Todo un figura de la barra que saltó del pueblo a la ciudad para trabajar en el sector, en un momento de expansión donde las nuevas cafeterías imponían un ambiente hasta el momento desconocido y transformador. La arteria principal de la ciudad se convirtió así en un nuevo "boulevard" por donde desfilaba la noche con sus vicios y pasiones, como en cualquier otra época, y donde mi hermano, acostumbrado al jaleo cutre y retrógrado del pueblo, supo acoplarse a la perfección; tan bien, que no dejo pasar nada sin probar. Aficionado al juego y a la bebida y habituado a trasnochar, pronto tendría mas deudas que ganancias, pues era lo normal, que al salir del trabajo entrara en otro bar para continuar la noche entre humo de tabaco, ríos de alcohol y muchas, muchas partidas de cartas, para las que nunca tuvo buena mano ni mejor vista. Y comenzó a "resbalar" mucho antes de darse cuenta, que en una capital pequeña de provincia rápidamente todos se conocen. Para entonces ya se había recorrido trabajando todos los locales de alterne nocturno - bares y cafeterías existentes - pasando de unos a otros de conflicto en conflicto con sus jefes, y lo que era peor, con mis padres, que no hacían vida ni de su tiempo ni de sus pagas.

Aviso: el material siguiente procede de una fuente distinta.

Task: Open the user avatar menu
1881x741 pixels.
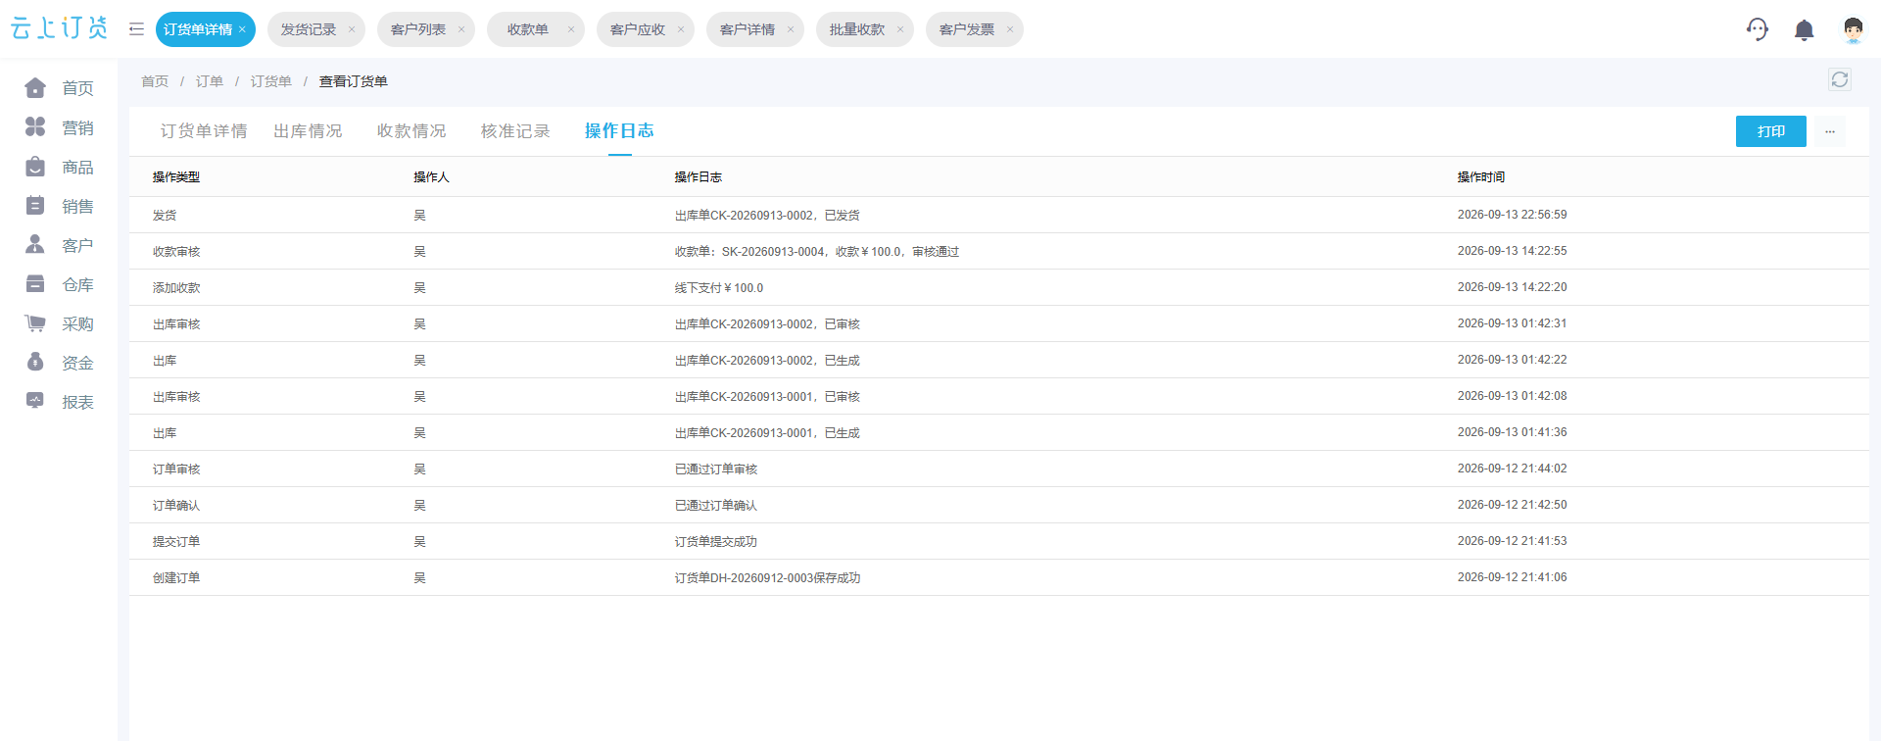Action: pyautogui.click(x=1853, y=29)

Con el tiempo el vicio del juego le abandonaría, más por la falta de recursos económicos que por su afición. Sin embargo, el pitillo y el alcohol nunca más lo dejaron para ser sus fieles compañeros de camino en adelante, donde las más de las veces ahogaría sus fracasos.

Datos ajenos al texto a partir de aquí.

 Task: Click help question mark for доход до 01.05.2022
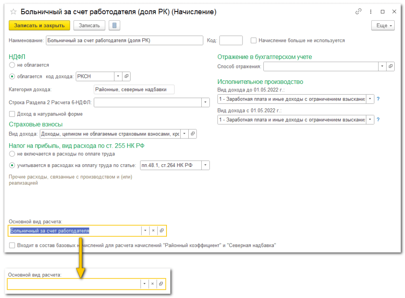378,99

Pero como antes decía, era un cómico de verdad, que convertía sus aventuras en puro esperpento lleno de fantasías.
Aquella, como todas las noches, le esperaba sin dormirme como se espera el agua de Mayo, cuando a eso de las tres y media de la madrugada apareció embutido en unos flamantes pantalones vaqueros blancos- tal vez fueran los primeros que él se compraba- con los párpados inflamados por el alcohol y la voz quemada por el tabaco. Se quitó la ropa dejándola sobre la silla de la habitación, los
















pantalones colgando del asiento. Creí que había ido al servicio como hacía siempre antes de acostarse, pero al poco regresó de la cocina con una jarra llena de agua que vertió directamente sobre los nuevos vaqueros. Asombrado le pregunté por qué lo hacía, y la respuesta consiguió que aún me levantara al día siguiente riéndome por su ingenuidad: "estos pantalones- me dijo- hay que mojarlos bien antes de lavarlos para que cojan su forma y que se adapten bien al cuerpo. Chaval, que siempre tengo que estar enseñándote".

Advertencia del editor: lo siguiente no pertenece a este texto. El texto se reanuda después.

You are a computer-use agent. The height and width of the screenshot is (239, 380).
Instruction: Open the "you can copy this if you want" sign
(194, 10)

Siempre que lo recuerdo no puedo por menos que sonreír. Parece que lo estoy viendo todavía con aquellos pantalones blancos de campana y zapatos de plataforma, alguna camisa ajustada con cuello de picos y gafas a lo "Ray Bang": un auténtico esnob de su época.
Me entristeció mucho su partida del hogar para buscar trabajo en el Norte, pues perdí entonces mi único y mejor amigo. Él me enseño a jugar y a tener el sentido del humor necesario para poder sobrellevar esta vida, a veces tan dolorosa y amarga. Y de él heredé la ternura y el calor que mi madre no supo darme.
A partir de aquel momento, empezó realmente mi auténtica vida, cuando comencé a pensar de verdad y a defenderme por mi mismo; pero eso ya es otra historia.